The researchers carried out an intriguing experiment whereby they applied a probe to the skin of the volunteers. The probe’s temperature gradually rose until the pain experienced by the volunteers was too much to bear (they removed the probe at that point!). The experiment was carried out two ways: in one experiment the volunteers could clearly see their hand and in the second experiment their hand’s view was blocked by a piece of wood. What was so remarkable was that the team found that volunteers could tolerate on average 3 degrees C more heat when they were able to look at their hand compared with when they couldn’t see their hand (their hand was obscured by a block of wood).
Professor Haggard, who carried out the research, said, “You always advise children not to look [at the needle] when they are having an injection or a blood sample taken, but we have found that looking at the body is analgesic – just looking at the body reduces pain levels. Professor Haggard went on to say, “So my advice would be to look at your arm, but try to avoid seeing the needle – if that’s possible.”

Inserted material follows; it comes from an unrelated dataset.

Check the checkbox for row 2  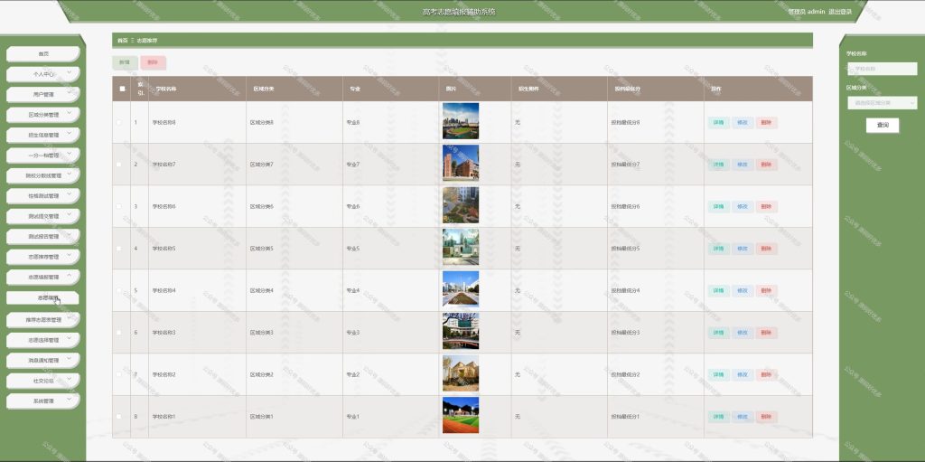pos(119,165)
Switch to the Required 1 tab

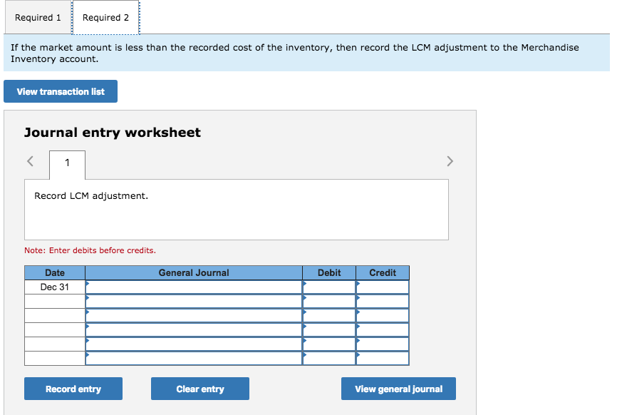(x=37, y=17)
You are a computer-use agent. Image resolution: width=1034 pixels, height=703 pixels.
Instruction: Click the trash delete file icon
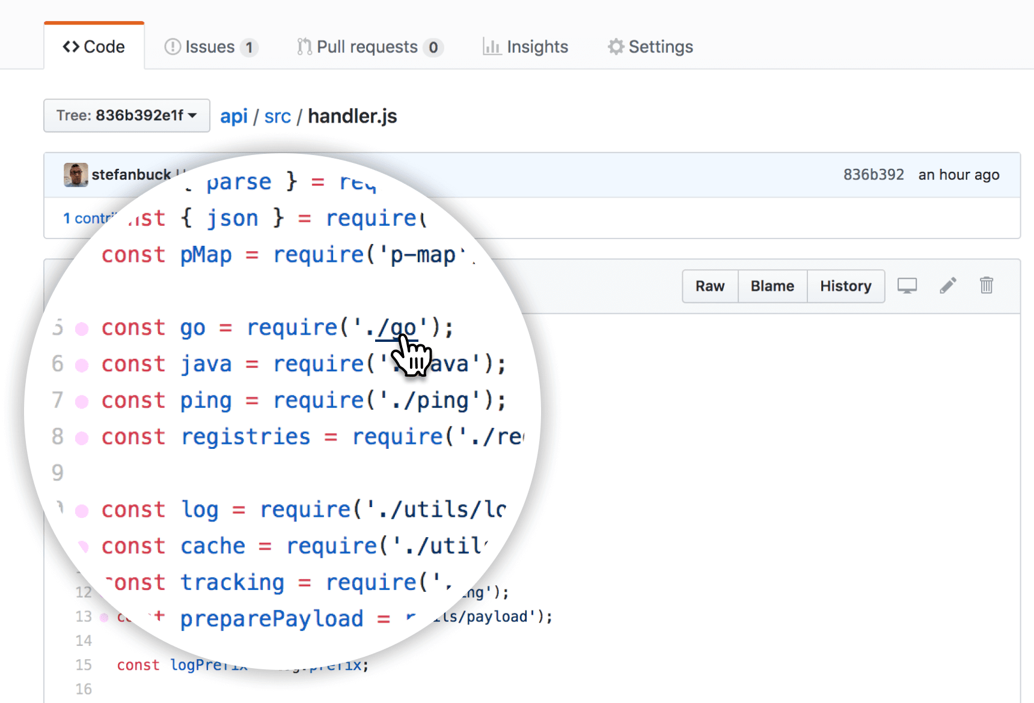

Professor Haggard also carried out an experiment whereby through the use of convex mirrors the researchers could increase or decrease the perceived size of the volunteer’s own hand in the mind of the volunteer. Once more the researchers applied a probe and increased the temperature of the probe until the volunteers felt it too painful to carry on. Interestingly, if the researchers made the perceived hand look larger the volunteers’ pain threshold increased: they could tolerate more pain and conversely if they made the hand look smaller the volunteers’ pain threshold decreased.

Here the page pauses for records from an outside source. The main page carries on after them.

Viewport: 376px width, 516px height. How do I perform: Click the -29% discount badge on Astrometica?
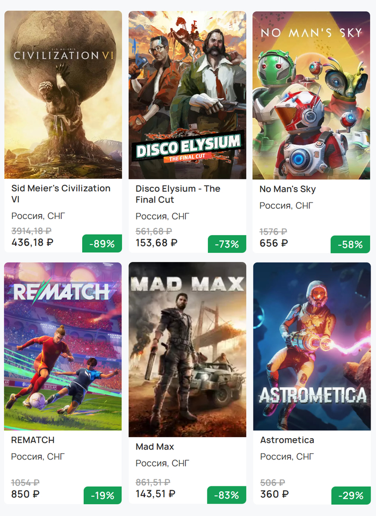point(351,496)
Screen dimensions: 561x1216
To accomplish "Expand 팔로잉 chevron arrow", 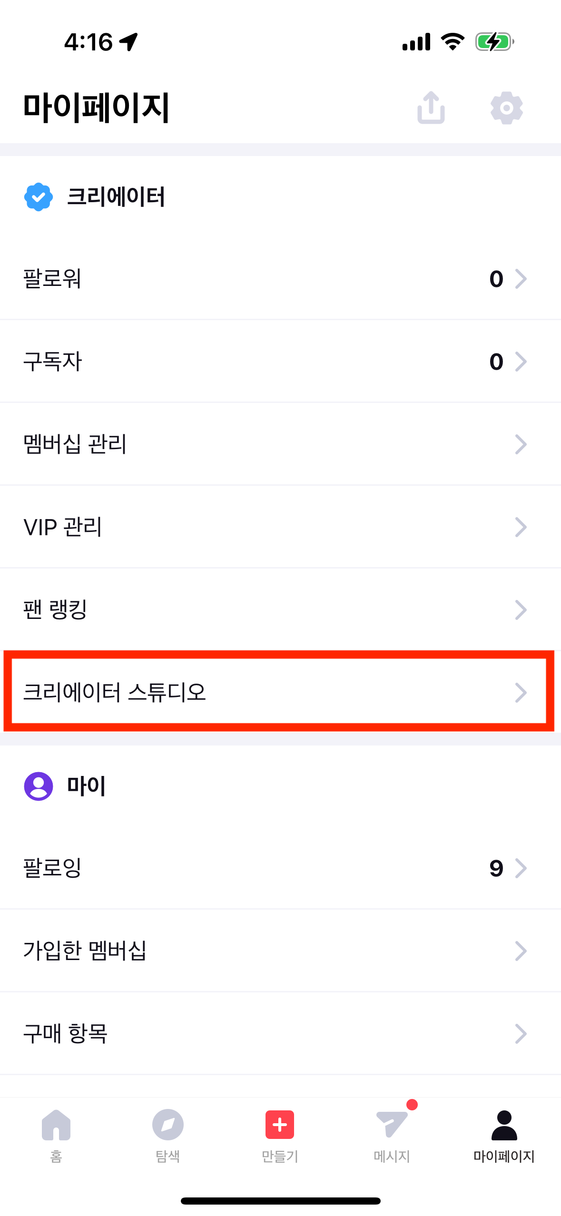I will point(521,868).
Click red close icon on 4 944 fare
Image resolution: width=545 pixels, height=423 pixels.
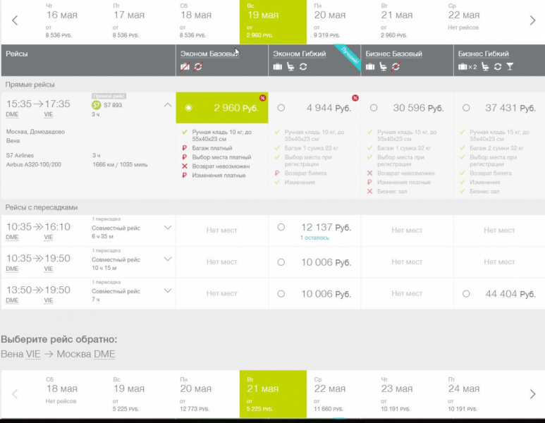coord(355,97)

What might the reasons be for this? In Professor Haggard’s experiment it wasn’t the volunteer’s hand that was administering the pain but the needle applied by the researcher. In life application what can happen is that we focus on the ‘problem’ (the needle) rather than ways of managing a solution (focusing on ‘the hand’). Whatever we focus on gets bigger and we want the solution to get bigger (for example to have a more robust solution; for a strategy to be clearer in our mind; to be more able to cope in a time of crisis etc.) and not the problem.
How can this be applied to me?
Simply put do you want bigger hands or bigger needles? If you find yourself focusing on the ‘needles’ in life rather than ‘hands’ then may be this strategy will work for you. With regard to whatever is being affected start by focusing on that and disregard (literally, don’t look at) what is doing the affecting. Imagine making the affected part bigger. You may well find that your threshold to cope is increased as a result. Then, give yourself permission to come up with possible solutions. Be creative, and be determined too.